简体繁体 English

我们知道行数据的数据缓存和组值的索引缓存。聚合器在操作之前会处理所有要缓存的数据吗？

[英]we know data cache for row data and index cache for group values. does aggregator process all the data to cache before its operation?

原文 2020-04-19 14:03:22 7 1 data-warehouse/ informatica/ informatica-powercenter/ informatica-powerexchange

Can you please help me to understand this by taking below example.您能否通过以下示例帮助我理解这一点。

Group by cust_id,item_id.按 cust_id、item_id 分组。

what records will process to caches(index/data) in both scenarios with sorted input and unsorted input?在排序输入和未排序输入的两种情况下，哪些记录将处理到缓存（索引/数据）？ What will be case if cache memory runs out?Which alogritham it uses to perform aggregate calculations internally?如果缓存 memory 用完会怎样？它使用哪个算法在内部执行聚合计算？

1 个解决方案

I don't know about internal algorithm, but in unsorted mode, it's normal for the Aggregator to store all rows in cache and wait for the last row, because it could be the first that must be returned according to Aggregator rules !我不知道内部算法，但是在未排序模式下，聚合器将所有行存储在缓存中并等待最后一行是正常的，因为它可能是根据聚合器规则必须返回的第一行！ The Aggregator will never complain about the order of incoming rows.聚合器永远不会抱怨传入行的顺序。 When using cache, it will store rows first in memory, then when the allocated memory is full, it will push cache to disk.使用缓存时，它会先将行存储在 memory 中，然后当分配的 memory 已满时，它会将缓存推送到磁盘。 If it runs out of disk space, the session will fail (and maybe others because of that full disk).如果磁盘空间不足，则 session 将失败（可能其他磁盘空间已满）。 You will have to clean those files manually.您将不得不手动清理这些文件。

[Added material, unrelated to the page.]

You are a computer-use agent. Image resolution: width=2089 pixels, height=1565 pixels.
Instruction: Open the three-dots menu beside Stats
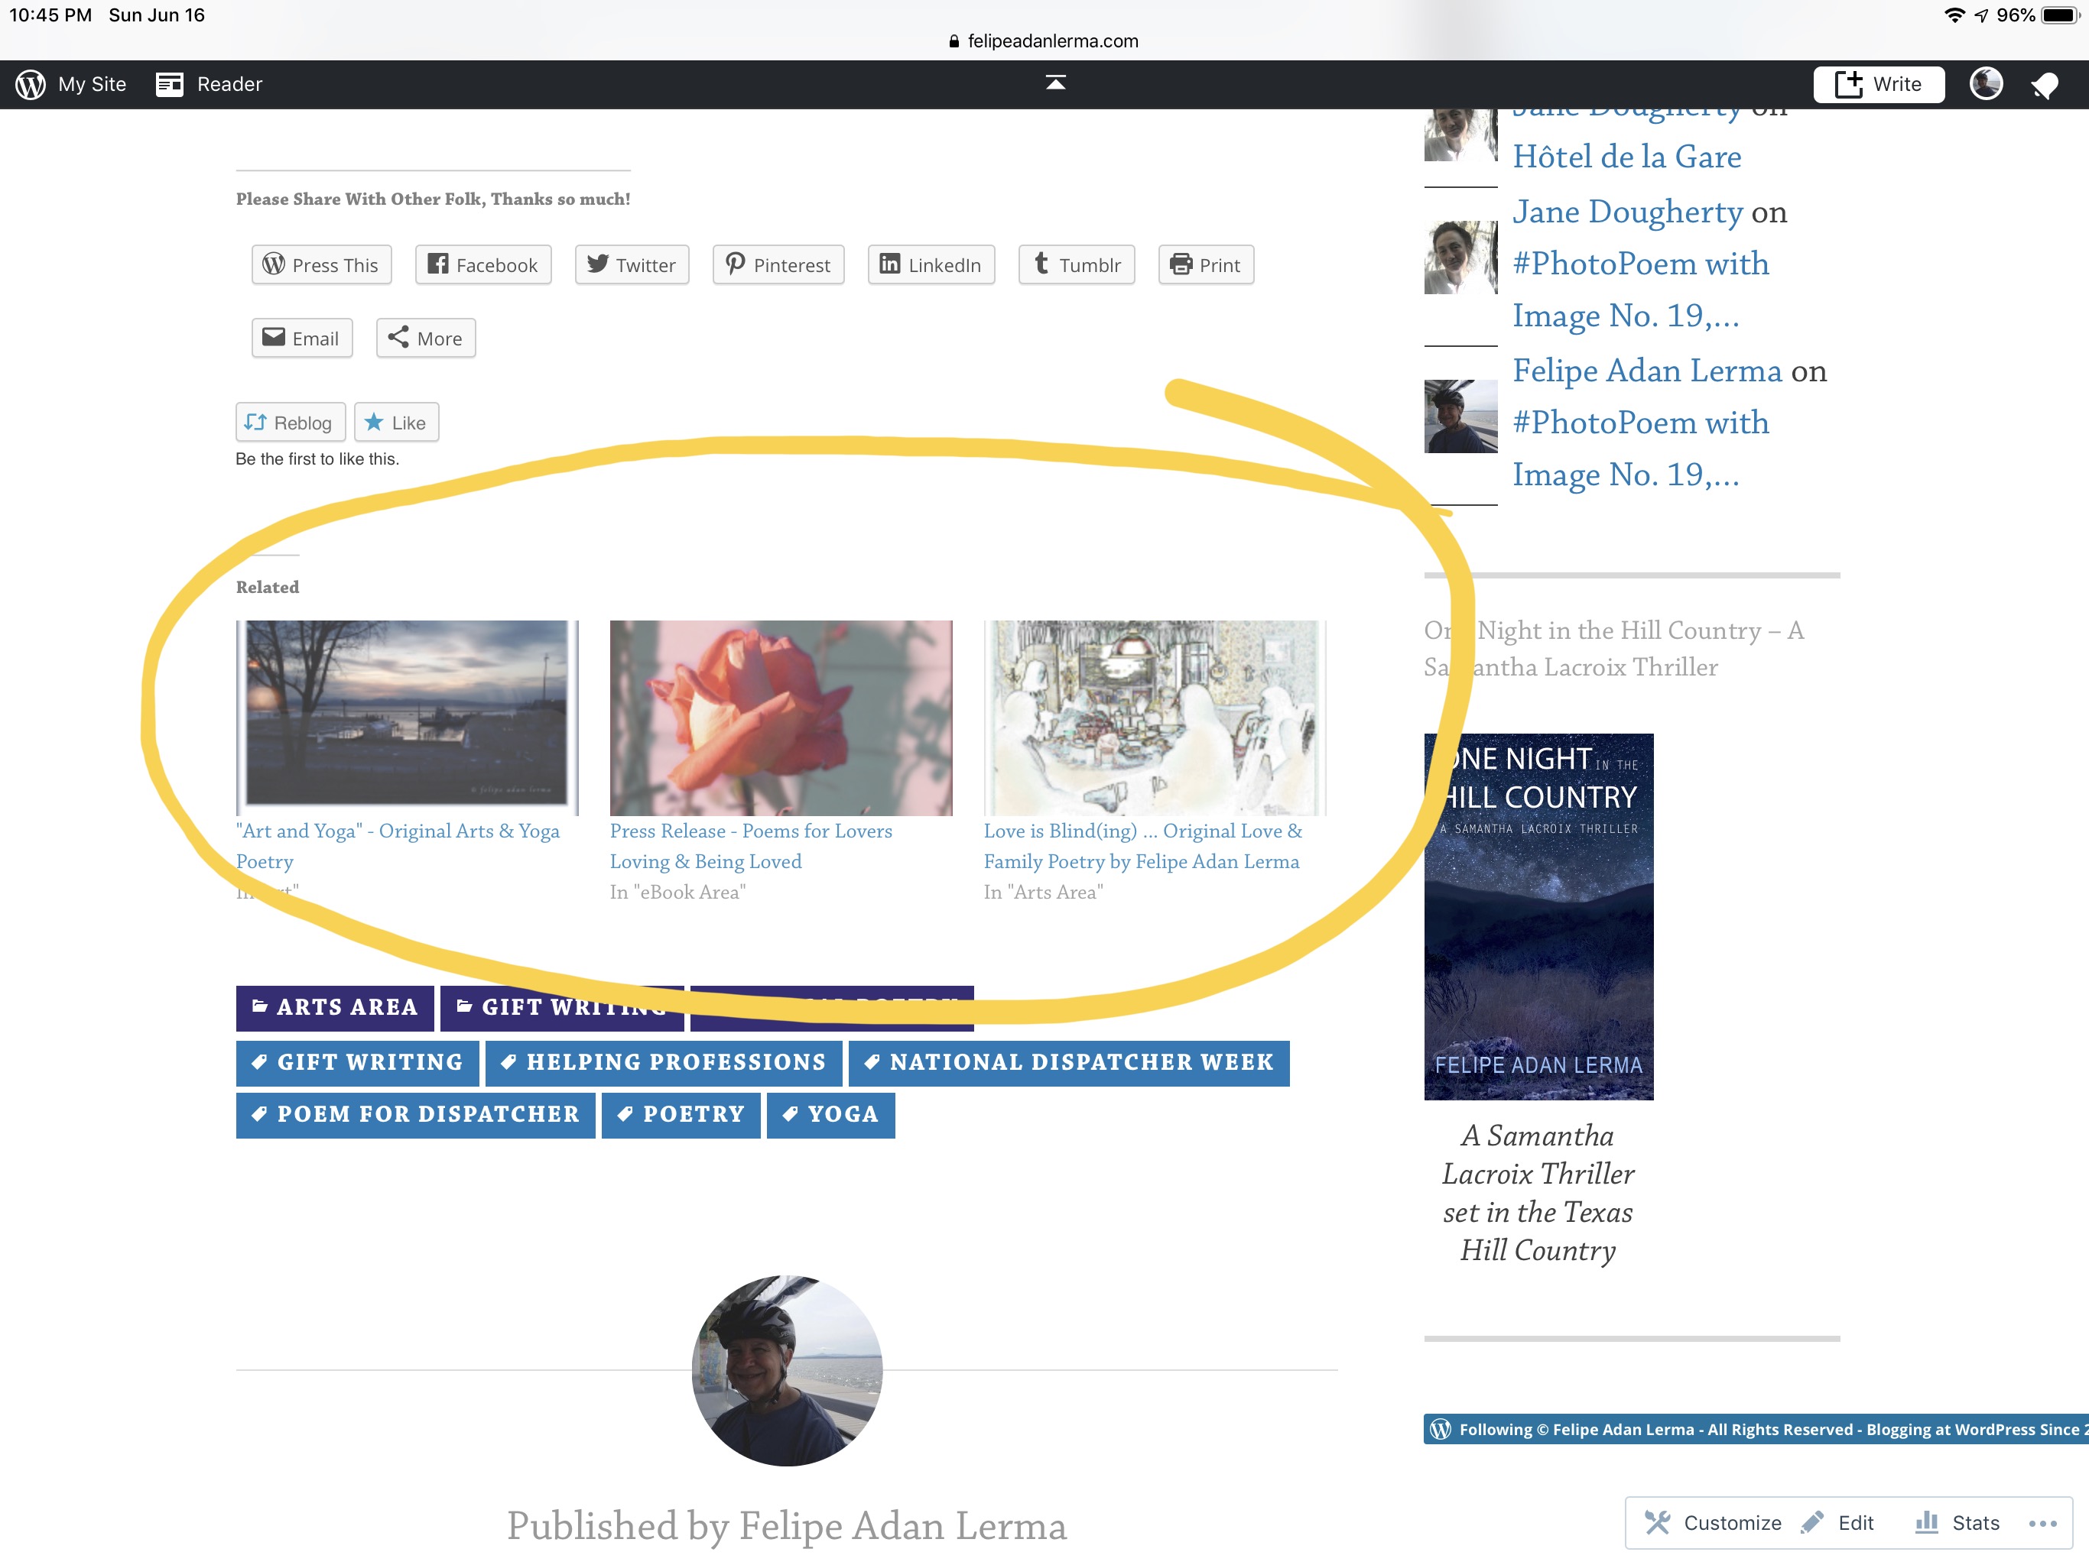tap(2042, 1523)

In sorted mode, there is no such problem: rows come in groups ready to be aggregated and the aggregated row will go out as soon as all rows from a group are received, which is detected when one of the values of the keys changes.在排序模式下，不存在这样的问题：行进入准备聚合的组，并且一旦收到组中的所有行，聚合行就会 go 出来，当键的值之一发生变化时会检测到这一点。 The Aggregator will complain and stop if rows are not in expected order.如果行不按预期顺序，聚合器将抱怨并停止。 However it pushes the problem upward to the sorting part, that could be a Sorter , which can use a lot of cache itself, or the database with an ORDER BY clause in the SQL query that could take resources on the database side.然而，它将问题向上推到排序部分，这可能是一个Sorter ，它本身可以使用大量缓存，或者是 SQL 查询中带有ORDER BY子句的数据库，这可能会占用数据库端的资源。

Be careful also that SQL ORDER BY may use a different locale than Informatica.还要注意 SQL ORDER BY可能使用与 Informatica 不同的语言环境。